## DOKUMENTAUSZUG
------------
Gießener Ärztin Hänel Radikaler Abtreibungsgegner wegen Holocaust-Schmähungen verurteilt

Hamburg · Die Gießener Ärztin Kristina Hänel war wiederholt das Ziel des Abtreibungsgegners Klaus Günter Annen. Jener fehlte bei der Gerichtsverhandlung unentschuldigt. Auch sein Anwalt war nicht zu erreichen.

 Die Gießener Ärztin Kristina Hänel vor der Verhandlung vor dem Zivilgerichtsgebäude in Hamburg.

Die Gießener Ärztin Kristina Hänel vor der Verhandlung vor dem Zivilgerichtsgebäude in Hamburg.

Foto: dpa/Axel Heimken

In dem Zivilprozess der Gießener Ärztin Kristina Hänel (64) gegen den Abtreibungsgegner Klaus Günter Annen hat das Landgericht Hamburg am Montag sein Urteil gesprochen. Demnach sind dem Betreiber der Internetseite "babycaust.de" Äußerungen über Hänel untersagt, in denen Schwangerschaftsabbrüche mit dem Holocaust verglichen und gleichgesetzt werden. Die Medizinerin müsse es nicht hinnehmen, mit Wachmannschaften und Ärzten in den Konzentrationslagern der Nazis verglichen und mit dem Ausdruck "entartet" belegt zu werden, hieß es. Das Gericht sah darin eine rechtlich unzulässige "Schmähkritik". Das Recht auf freie Meinungsäußerung deckt Derartiges grundsätzlich nicht ab.

Der Seitenbetreiber habe zudem eine Entschädigung in Höhe von 6.000 Euro zu zahlen. Ein entsprechendes Urteil hatte das Gericht bei der Verhandlung am Freitag bereits angekündigt. Annen kann innerhalb von zwei Wochen Einspruch dagegen einlegen.

Weiterhin lesbar bleiben dürfen nach Angaben von Gerichtssprecher Kai Wantzen Äußerungen, nach denen an Hänels Händen Blut klebe und sie menschenverachtenden Verbrechen begehe. "Das ist eine heftige und verstörende Kritik, die aber als Meinungsäußerung wohl von Frau Hänel hinzunehmen ist."

Die Beklagtenseite fehlte bei dem Verhandlungstermin am Freitag unentschuldigt, weshalb die Entscheidung der Richter als ein sogenanntes Versäumnisurteil erging. Annen erschien nach Angaben des Sprechers nicht zur Verhandlung. Sein Anwalt sollte über Video zugeschaltet werden, ging aber nicht ans Telefon. Da es sich um einen Zivilprozess handele, dürfe das Gericht auch entscheiden, ohne den Beklagten gehört zu haben. "Wer gehört werden will, muss kommen", so Wantzen.

Annen organisiert seit Jahren radikale Proteste gegen Frauenärzte und Wissenschaftler. Auf seiner Internetseite "babycaust.de" veröffentlicht er Listen von Ärzten, die Schwangerschaftsabbrüche vornehmen. In der Vergangenheit hatten sich bereits häufiger Mediziner juristisch gegen Annen gewandt und Recht bekommen.

Die Gießener Medizinerin Hänel berät und behandelt Frauen, die sich für einen Schwangerschaftsabbruch entscheiden. Sie wird von radikalen Abtreibungsgegnern dafür angefeindet und wegen des Vorwurfs der unerlaubten Werbung für Schwangerschaftsabbrüche angezeigt. Dafür wurde sie auch schon verurteilt. Die Ärztin legte Revision ein und will nach eigenen Angaben bis vor das Bundesverfassungsgericht ziehen.
------------
## QUELLENINFORMATIONEN
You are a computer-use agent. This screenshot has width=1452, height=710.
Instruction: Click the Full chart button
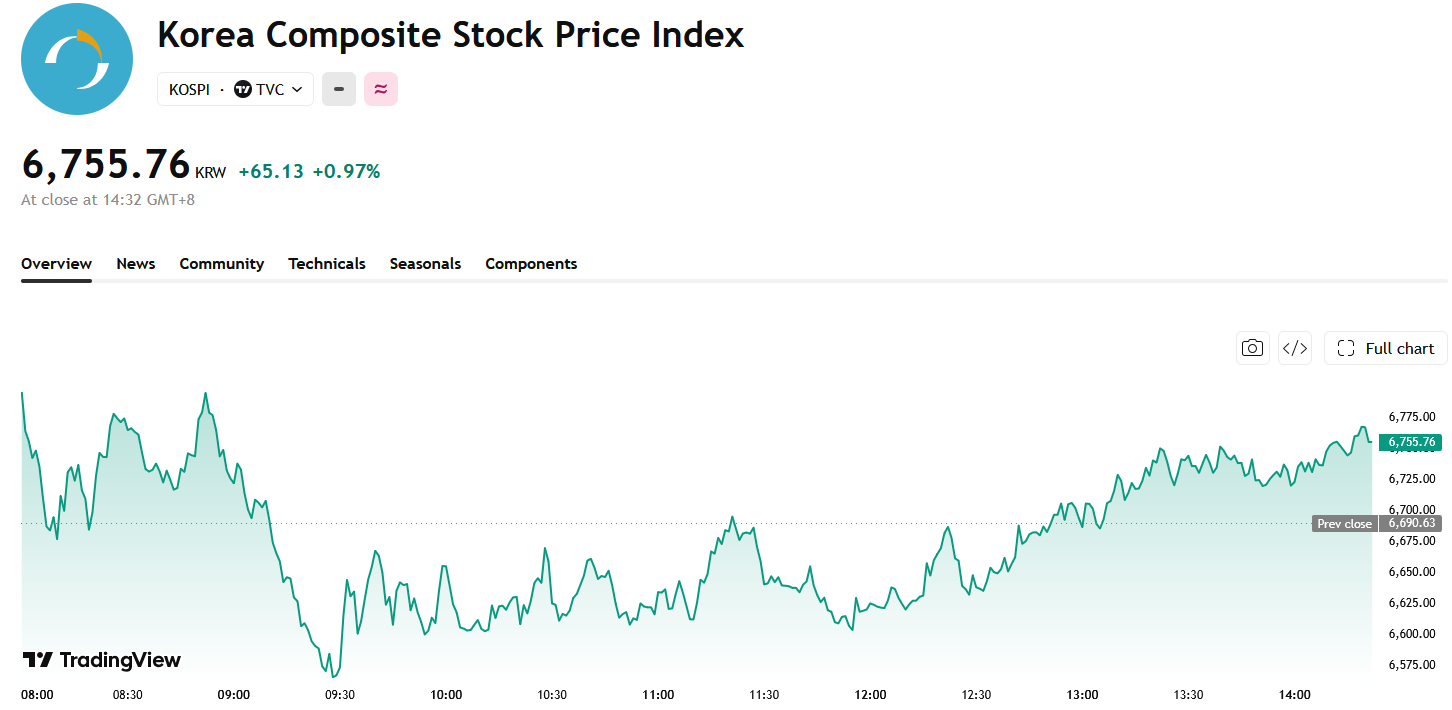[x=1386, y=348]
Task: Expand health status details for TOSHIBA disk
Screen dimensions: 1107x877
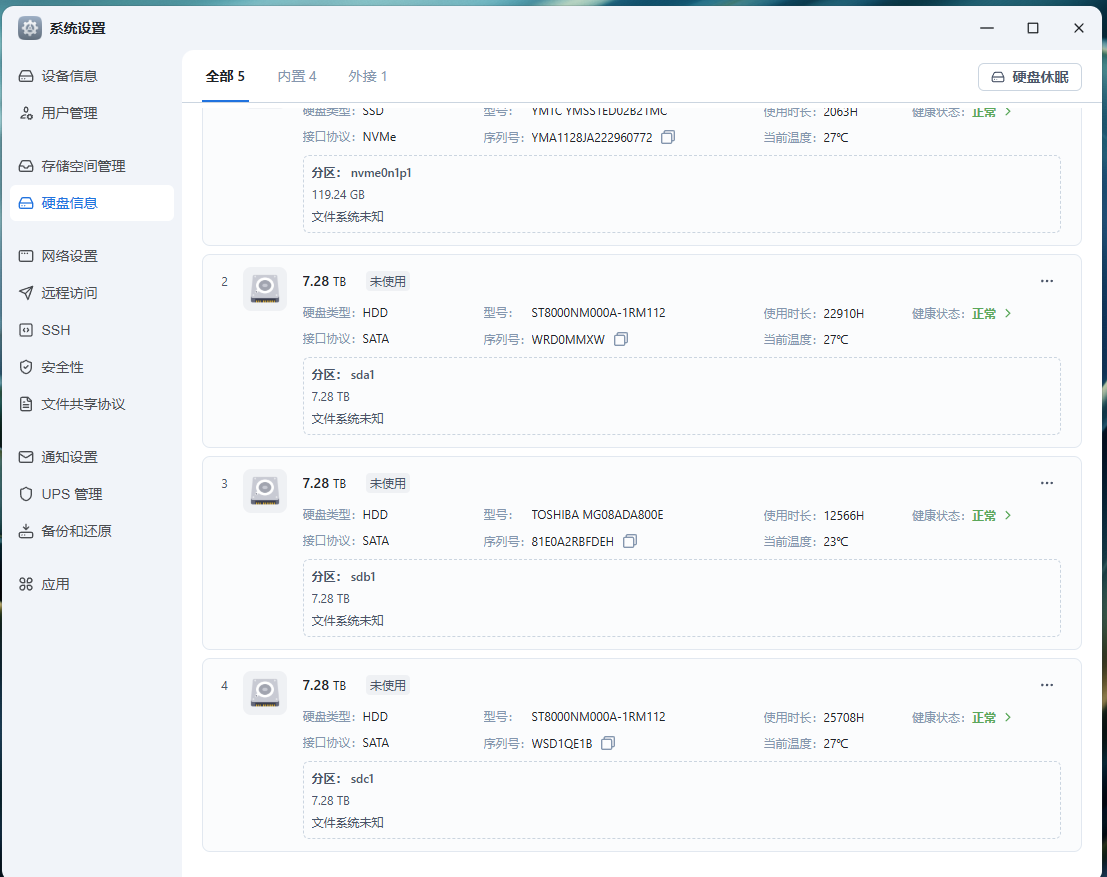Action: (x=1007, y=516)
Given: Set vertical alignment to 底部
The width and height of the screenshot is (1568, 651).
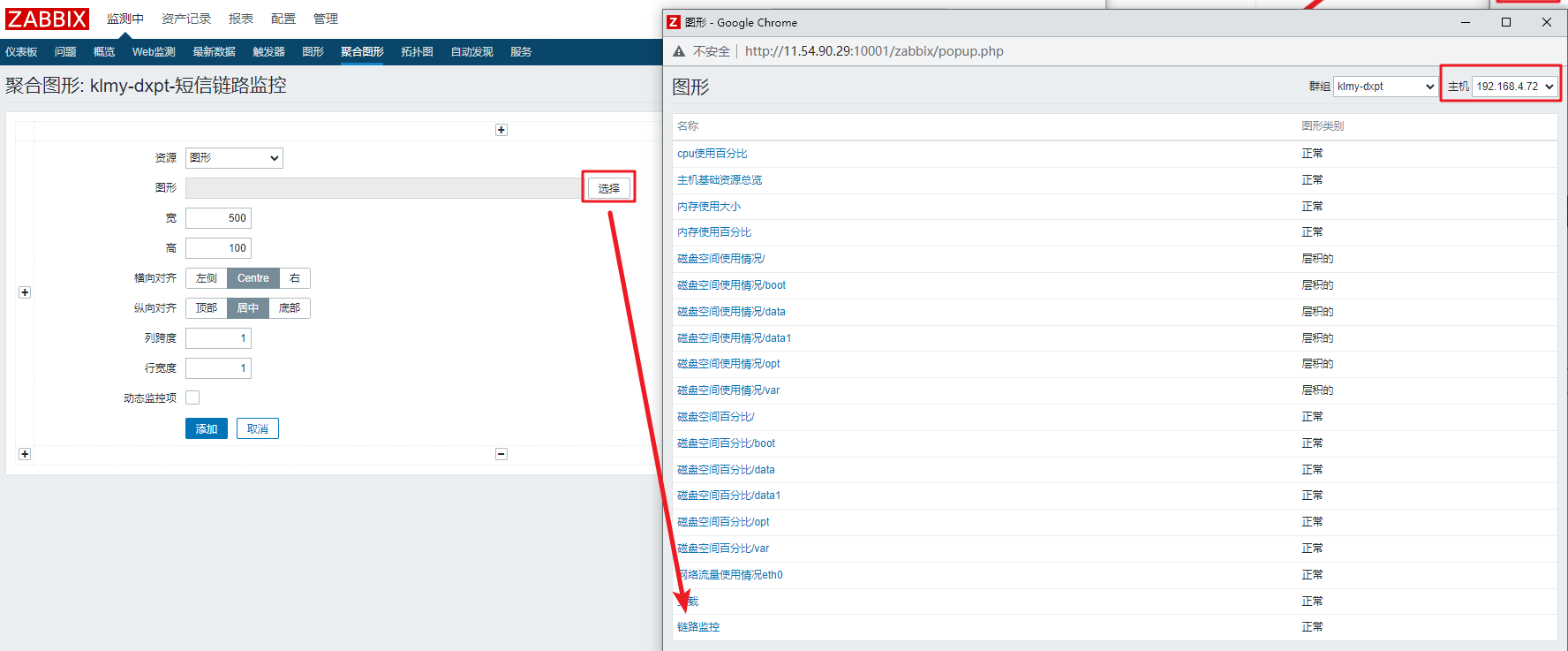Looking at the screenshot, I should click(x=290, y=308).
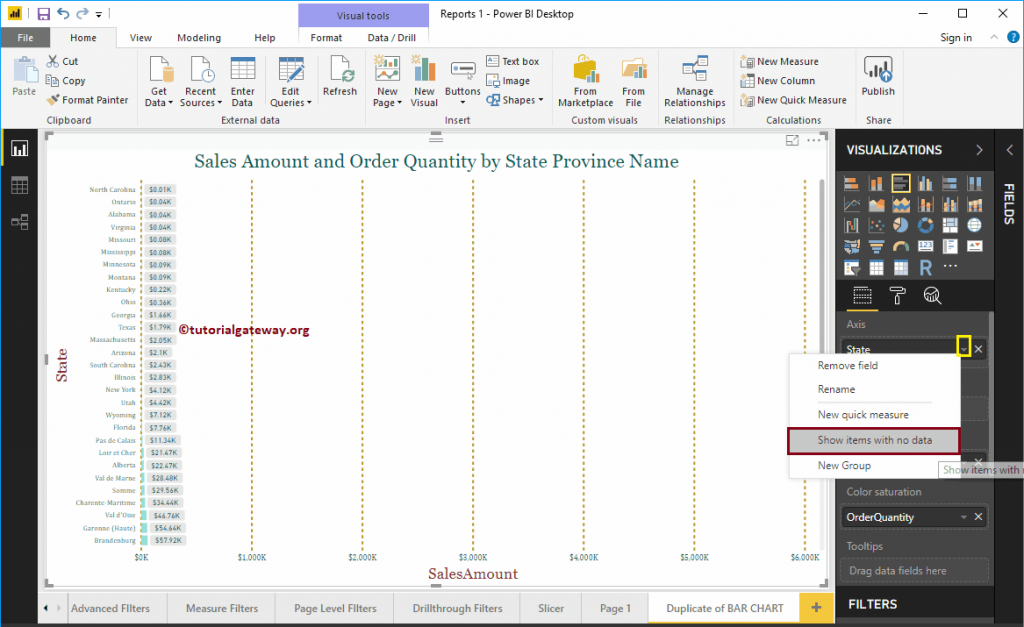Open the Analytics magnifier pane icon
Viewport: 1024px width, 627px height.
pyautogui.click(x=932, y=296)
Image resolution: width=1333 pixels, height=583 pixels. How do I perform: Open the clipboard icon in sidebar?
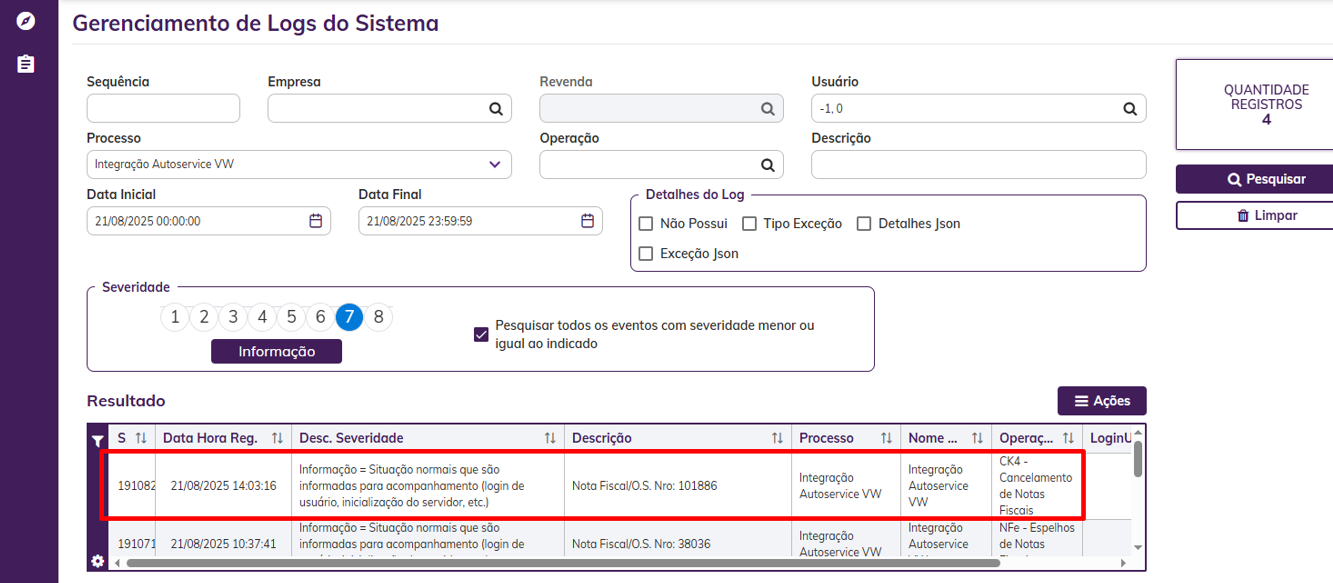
------------
## AUFGABENSTELLUNG
1 - Wie hoch ist laut Dokumentauszug die Entschädigung, die der Seitenbetreiber zahlen muss?
2 - Schreiben Sie aus dem Dokumentauszug alles von „Die Gießener Medizinerin“ bis hinunter zu „das Bundesverfassungsgericht ziehen.“ wortgetreu ab.
Die Einträge sind hierfür ohne Belang.

## LÖSUNGEN DER AUFGABEN
1 - 6.000 Euro.

2 -
Die Gießener Medizinerin Hänel berät und behandelt Frauen, die sich für einen Schwangerschaftsabbruch entscheiden. Sie wird von radikalen Abtreibungsgegnern dafür angefeindet und wegen des Vorwurfs der unerlaubten Werbung für Schwangerschaftsabbrüche angezeigt. Dafür wurde sie auch schon verurteilt. Die Ärztin legte Revision ein und will nach eigenen Angaben bis vor das Bundesverfassungsgericht ziehen.